**Problem description:**
Find every line in the records that holds the string "will". Copy each one.

**Entries provided:**
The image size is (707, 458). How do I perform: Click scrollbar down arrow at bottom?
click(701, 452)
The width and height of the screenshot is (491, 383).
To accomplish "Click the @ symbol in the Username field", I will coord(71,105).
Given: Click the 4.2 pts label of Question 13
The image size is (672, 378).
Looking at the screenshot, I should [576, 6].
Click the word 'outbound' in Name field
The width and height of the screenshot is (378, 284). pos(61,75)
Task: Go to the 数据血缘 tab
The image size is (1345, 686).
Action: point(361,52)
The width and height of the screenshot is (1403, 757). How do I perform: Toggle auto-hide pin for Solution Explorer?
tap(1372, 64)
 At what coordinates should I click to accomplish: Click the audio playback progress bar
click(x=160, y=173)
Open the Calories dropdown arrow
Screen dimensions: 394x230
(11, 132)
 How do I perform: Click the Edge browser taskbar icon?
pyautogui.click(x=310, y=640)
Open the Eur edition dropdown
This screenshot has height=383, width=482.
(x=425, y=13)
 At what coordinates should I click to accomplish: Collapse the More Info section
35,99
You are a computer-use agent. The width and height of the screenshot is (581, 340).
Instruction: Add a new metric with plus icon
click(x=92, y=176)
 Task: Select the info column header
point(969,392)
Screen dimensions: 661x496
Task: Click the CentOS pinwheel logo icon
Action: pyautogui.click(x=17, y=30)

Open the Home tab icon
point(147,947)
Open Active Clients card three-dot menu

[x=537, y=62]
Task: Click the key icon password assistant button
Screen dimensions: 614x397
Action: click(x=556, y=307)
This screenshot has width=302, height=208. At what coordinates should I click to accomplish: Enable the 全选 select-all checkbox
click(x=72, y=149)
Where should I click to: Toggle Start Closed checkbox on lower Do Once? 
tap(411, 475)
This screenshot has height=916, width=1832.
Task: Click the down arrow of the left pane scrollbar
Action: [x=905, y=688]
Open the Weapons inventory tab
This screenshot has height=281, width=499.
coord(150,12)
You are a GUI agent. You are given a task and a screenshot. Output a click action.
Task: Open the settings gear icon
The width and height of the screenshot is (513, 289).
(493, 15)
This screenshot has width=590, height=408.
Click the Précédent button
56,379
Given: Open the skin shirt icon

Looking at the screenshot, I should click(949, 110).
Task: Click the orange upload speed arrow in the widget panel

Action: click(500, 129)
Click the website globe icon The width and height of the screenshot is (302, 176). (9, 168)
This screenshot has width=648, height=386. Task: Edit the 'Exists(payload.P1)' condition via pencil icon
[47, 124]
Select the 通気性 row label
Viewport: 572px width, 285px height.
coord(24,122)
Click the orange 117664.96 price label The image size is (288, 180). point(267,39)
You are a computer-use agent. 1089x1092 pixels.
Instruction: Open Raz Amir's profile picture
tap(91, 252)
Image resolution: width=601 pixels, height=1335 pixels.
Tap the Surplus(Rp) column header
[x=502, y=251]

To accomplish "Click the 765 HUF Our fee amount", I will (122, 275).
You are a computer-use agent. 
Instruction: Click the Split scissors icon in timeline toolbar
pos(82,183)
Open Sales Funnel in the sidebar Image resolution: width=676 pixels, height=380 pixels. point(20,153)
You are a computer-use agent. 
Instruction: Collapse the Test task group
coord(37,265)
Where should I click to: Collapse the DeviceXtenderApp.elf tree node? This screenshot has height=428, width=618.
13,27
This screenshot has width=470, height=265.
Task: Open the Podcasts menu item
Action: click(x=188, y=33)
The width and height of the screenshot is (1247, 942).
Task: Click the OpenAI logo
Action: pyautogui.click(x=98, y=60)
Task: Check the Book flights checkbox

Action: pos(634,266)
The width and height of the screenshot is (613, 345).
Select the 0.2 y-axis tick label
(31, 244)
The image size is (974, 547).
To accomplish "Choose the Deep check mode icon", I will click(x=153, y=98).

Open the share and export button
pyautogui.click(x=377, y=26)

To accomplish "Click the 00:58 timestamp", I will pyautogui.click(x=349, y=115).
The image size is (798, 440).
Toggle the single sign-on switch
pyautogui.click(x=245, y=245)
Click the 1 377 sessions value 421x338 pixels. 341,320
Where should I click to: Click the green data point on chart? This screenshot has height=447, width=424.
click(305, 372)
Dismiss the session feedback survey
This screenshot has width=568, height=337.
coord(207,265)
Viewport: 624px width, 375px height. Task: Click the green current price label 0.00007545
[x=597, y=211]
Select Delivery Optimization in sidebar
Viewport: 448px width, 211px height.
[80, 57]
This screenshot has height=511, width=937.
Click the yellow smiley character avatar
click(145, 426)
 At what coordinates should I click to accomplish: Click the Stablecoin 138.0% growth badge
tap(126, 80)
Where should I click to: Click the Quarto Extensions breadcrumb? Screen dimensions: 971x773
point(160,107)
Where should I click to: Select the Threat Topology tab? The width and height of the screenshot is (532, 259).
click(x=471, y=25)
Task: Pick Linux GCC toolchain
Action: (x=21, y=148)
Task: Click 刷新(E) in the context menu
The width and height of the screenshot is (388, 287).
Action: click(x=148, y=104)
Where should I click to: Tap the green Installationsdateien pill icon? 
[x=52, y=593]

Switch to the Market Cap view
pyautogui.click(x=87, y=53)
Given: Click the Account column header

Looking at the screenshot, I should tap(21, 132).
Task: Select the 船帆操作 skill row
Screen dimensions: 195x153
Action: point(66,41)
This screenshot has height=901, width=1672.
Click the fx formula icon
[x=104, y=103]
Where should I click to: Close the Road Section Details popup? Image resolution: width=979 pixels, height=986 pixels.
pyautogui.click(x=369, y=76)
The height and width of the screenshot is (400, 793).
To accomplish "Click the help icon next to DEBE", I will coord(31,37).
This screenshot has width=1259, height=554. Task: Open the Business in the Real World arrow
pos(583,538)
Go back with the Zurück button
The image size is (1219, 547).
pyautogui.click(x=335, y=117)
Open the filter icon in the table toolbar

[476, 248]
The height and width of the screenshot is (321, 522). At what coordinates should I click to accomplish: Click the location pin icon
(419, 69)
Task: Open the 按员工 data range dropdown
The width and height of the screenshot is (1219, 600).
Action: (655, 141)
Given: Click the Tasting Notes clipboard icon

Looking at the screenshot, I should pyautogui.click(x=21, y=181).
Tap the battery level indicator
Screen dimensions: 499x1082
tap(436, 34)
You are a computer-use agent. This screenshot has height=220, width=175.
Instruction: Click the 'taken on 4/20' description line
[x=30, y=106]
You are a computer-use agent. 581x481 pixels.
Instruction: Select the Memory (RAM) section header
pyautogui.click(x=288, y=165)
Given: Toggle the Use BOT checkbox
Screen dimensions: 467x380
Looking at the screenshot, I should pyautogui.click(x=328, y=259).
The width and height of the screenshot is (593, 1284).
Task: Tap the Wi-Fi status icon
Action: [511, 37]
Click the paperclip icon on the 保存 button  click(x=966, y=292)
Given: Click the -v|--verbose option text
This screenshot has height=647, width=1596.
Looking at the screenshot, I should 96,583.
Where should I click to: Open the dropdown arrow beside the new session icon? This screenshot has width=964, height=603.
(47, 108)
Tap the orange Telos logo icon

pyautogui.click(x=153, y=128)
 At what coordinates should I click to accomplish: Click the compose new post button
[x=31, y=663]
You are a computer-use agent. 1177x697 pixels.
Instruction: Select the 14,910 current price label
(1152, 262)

**Exercise result:**
To accomplish "Click the @ symbol in the Username field", I will coord(71,105).
To accomplish "Click the 765 HUF Our fee amount", I will (122, 275).
To accomplish "Choose the Deep check mode icon", I will click(x=153, y=98).
To accomplish "Click the 00:58 timestamp", I will pyautogui.click(x=349, y=115).
To accomplish "Click the help icon next to DEBE", I will coord(31,37).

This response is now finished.